Rare Avicultural Species
The rarer species kept here at Hill Country Aviaries, L.L.C. are bred to be used as breeding stock for other serious aviculturists. For the most part, these species will not be sold as companion birds unless the new owner has plans to pair them up and breed them later. Our interest in these species is to establish them in aviculture so that no more will be taken from the wild to supplement captive breeding efforts.
The Palm Cockatoo (Probosciger aterrimus)

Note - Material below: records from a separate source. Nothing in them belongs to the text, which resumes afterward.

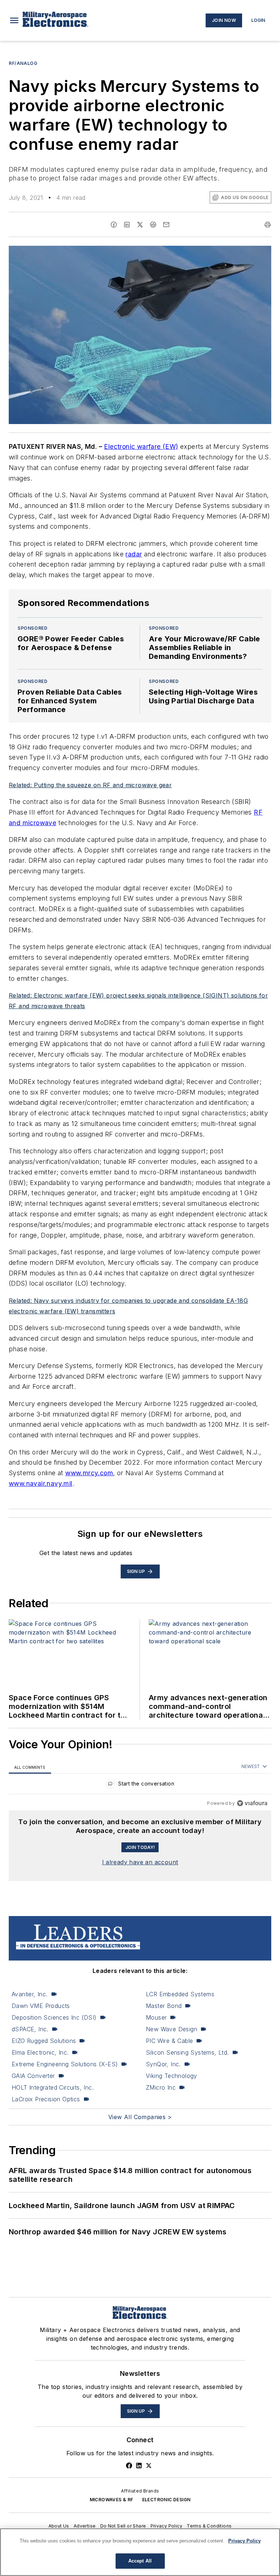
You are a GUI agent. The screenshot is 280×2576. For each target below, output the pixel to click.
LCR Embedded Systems (180, 1994)
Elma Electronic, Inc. (40, 2052)
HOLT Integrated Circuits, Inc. (53, 2087)
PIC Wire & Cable (169, 2040)
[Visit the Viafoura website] (252, 1803)
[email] (166, 224)
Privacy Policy (167, 2526)
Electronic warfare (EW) (141, 446)
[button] (14, 20)
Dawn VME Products (41, 2005)
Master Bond (164, 2005)
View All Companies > (140, 2117)
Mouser (156, 2017)
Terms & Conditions (209, 2526)
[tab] (30, 1767)
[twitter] (140, 224)
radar (133, 554)
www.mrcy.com (89, 1473)
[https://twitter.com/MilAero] (148, 2465)
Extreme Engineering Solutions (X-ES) (65, 2064)
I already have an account (140, 1862)
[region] (140, 1785)
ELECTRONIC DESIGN (166, 2499)
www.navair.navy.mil (41, 1483)
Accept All (140, 2561)
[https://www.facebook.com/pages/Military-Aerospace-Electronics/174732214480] (129, 2465)
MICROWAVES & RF (111, 2499)
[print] (267, 224)
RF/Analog (23, 63)
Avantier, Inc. (30, 1994)
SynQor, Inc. (163, 2064)
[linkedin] (127, 224)
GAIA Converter (33, 2075)
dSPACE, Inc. (30, 2029)
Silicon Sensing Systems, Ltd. (187, 2052)
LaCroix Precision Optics (46, 2099)
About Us (58, 2526)
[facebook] (113, 224)
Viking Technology (171, 2075)
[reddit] (153, 224)
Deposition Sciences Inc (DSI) (54, 2017)
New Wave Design (171, 2029)
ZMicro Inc (161, 2087)
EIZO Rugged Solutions (44, 2040)
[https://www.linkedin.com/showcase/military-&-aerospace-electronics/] (139, 2465)
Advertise (85, 2526)
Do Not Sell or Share (123, 2526)
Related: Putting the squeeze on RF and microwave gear (90, 785)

Originally from the Aru Islands, New Guinea, and the Cape York Peninsula of Australia, the Palm Cockatoo is not well established in aviculture across the world. Several serious breeders here in the United States have had success in breeding, but a second generation of offspring has not yet been produced.
Red-tailed Cockatoo (Calyptorhynchus magnificus)
Found only in Australia, Red-tailed cockatoos are still extremely rare in aviculture. In the wild, this species is
not endangered, but quite the opposite, it can be found in pest proportions. Australia does not allow the export of this species from the wild, and therefore, captive breeding of the available representatives is imperative if we are to have them in the future.
Buffon's Macaw (Ara ambigua)
The Buffon's Macaw, often confused with the more common Military Macaw (Ara militaris), is still quite rare in
aviculture. Several generations of this species have been produced in captivity, but avicultural concentration is needed to establish the species. The Buffon's differs from the Military Macaw in color and size. Study the pictures above of a Buffon's and a Bolivian Military Macaw and see if you can spot the differences.